Tuesday, July 31, 2007

Is The Pope Catholic?

Never ask a question, unless you want to hear the answer.

It's always amazing how many people don't get that. And I'm not just talking about people whose high point in life is a spot on The Jerry Springer Show. (I met him in Cincinnati as a young man. He's exactly like he is on television, only more so.) I'm talking about educated people, people who write articles for serious journals and try to appear serious as they say something completely asinine, and then get paid for it. Like those bozos at Commonweal, for example. I'll get to them later.

Anyway, this one's for those of you who can't get enough talk about the motu proprio. And I don't mean the one on papal elections. Nope, I don't mean that other one either.

Rod Dreher of The Dallas Morning News, a former non-Catholic who became a Catholic then became Orthodox, explains how all the fuss is because...

...the recent foofarah over Benedict XVI’s statement that the Roman Catholic Church is the only Christian ecclesial body that possesses the fullness of truth scandalized quite a few folks, even some Catholics.

Well, what did they expect? It’s the pope’s job to explain and defend Catholic teaching, which makes unique and exclusive truth claims. It would be logically inconsistent for the pope to affirm Catholic teaching while asserting that churches proclaiming contradictory things are equally correct.

Benedict said nothing new...

▸ **Supplied data**
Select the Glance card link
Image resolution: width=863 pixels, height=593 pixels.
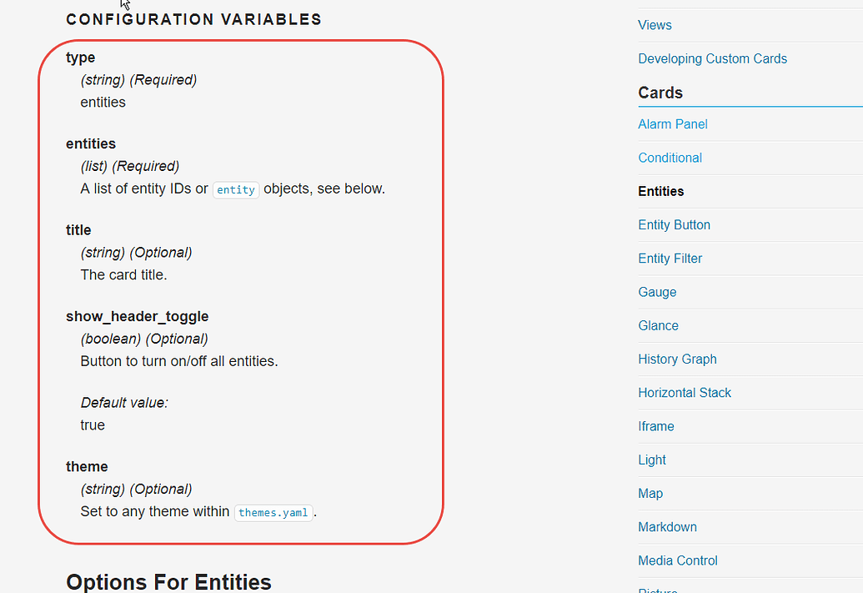658,325

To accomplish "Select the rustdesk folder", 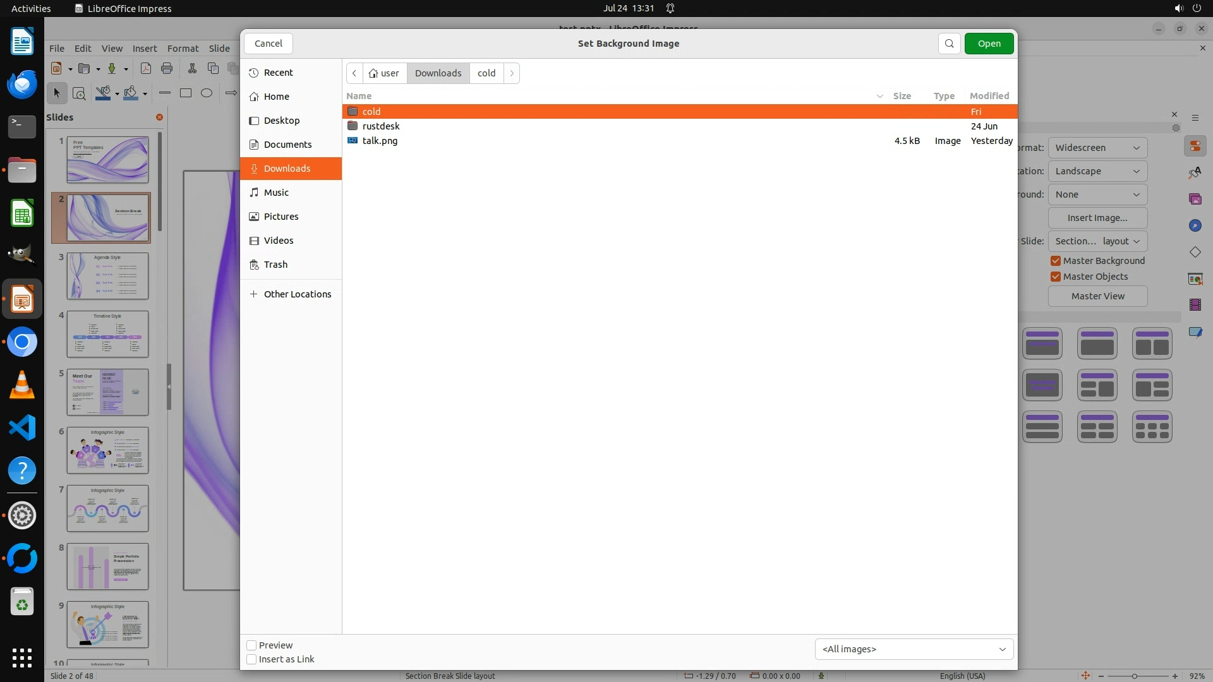I will click(x=380, y=126).
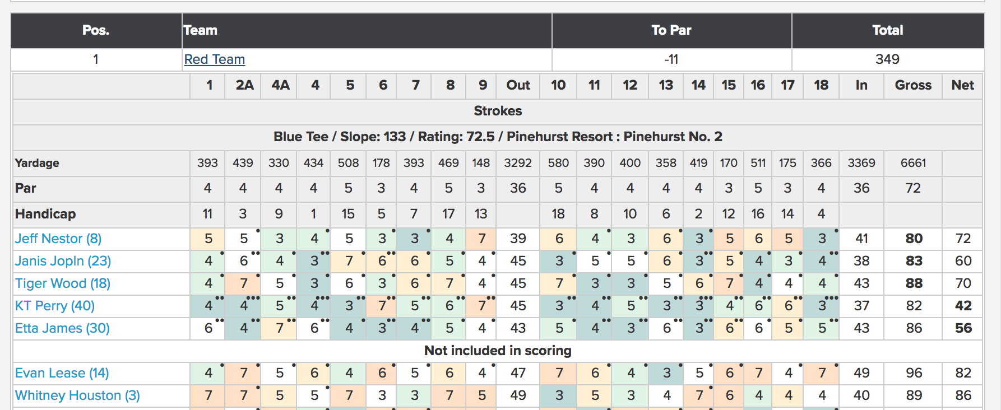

▸ **Task set**
1. Could you rewrite the blog post about the pope, beginning at the words "Anyway, this one's" and stopping after "are equally correct.", with "foofarah" replaced by "uproar"?
2. How would the blog post about the pope carry on past its last line?

▸ **The results**
1.
Anyway, this one's for those of you who can't get enough talk about the motu proprio. And I don't mean the one on papal elections. Nope, I don't mean that other one either.

Rod Dreher of The Dallas Morning News, a former non-Catholic who became a Catholic then became Orthodox, explains how all the fuss is because...

...the recent uproar over Benedict XVI’s statement that the Roman Catholic Church is the only Christian ecclesial body that possesses the fullness of truth scandalized quite a few folks, even some Catholics.

Well, what did they expect? It’s the pope’s job to explain and defend Catholic teaching, which makes unique and exclusive truth claims. It would be logically inconsistent for the pope to affirm Catholic teaching while asserting that churches proclaiming contradictory things are equally correct.

2.
...but it's news to many in the Catholic intelligensia, most of whom must surely have known that, sooner or later, this dirty little not-so-secret was going to rear its ugly head. But from my own experience with ecumenical dialogue (and yes, I have had some of that over the years), it's better to lay certain things on the table before you close the deal.

When I endeavored to convert to Catholicism as a young man, the priest and the nun leading our class spent week after week encouraging us to talk about our feelings, and nothing but.

Sick of this cotton-candy catechism, I went to a crusty old Irish priest in an inner-city parish. “When I get t’roo wit’ ye, lad, ye might not want to be a Catlick,” Father Moloney said. “But ye’ll know what a Catlick is!”


People have a right to know what it is to which they are objecting. I've engaged in "guerilla apologetics" for years, on e-mail lists and internet discussion forums. If there is one thing I've learned, it's that the ones who don't care to know, and object anyway, are no match for someone who's ready to tell them. Dreher, to his credit, has understood this all along, even as he swam down the Tiber and up the Bosporus.

So to speak.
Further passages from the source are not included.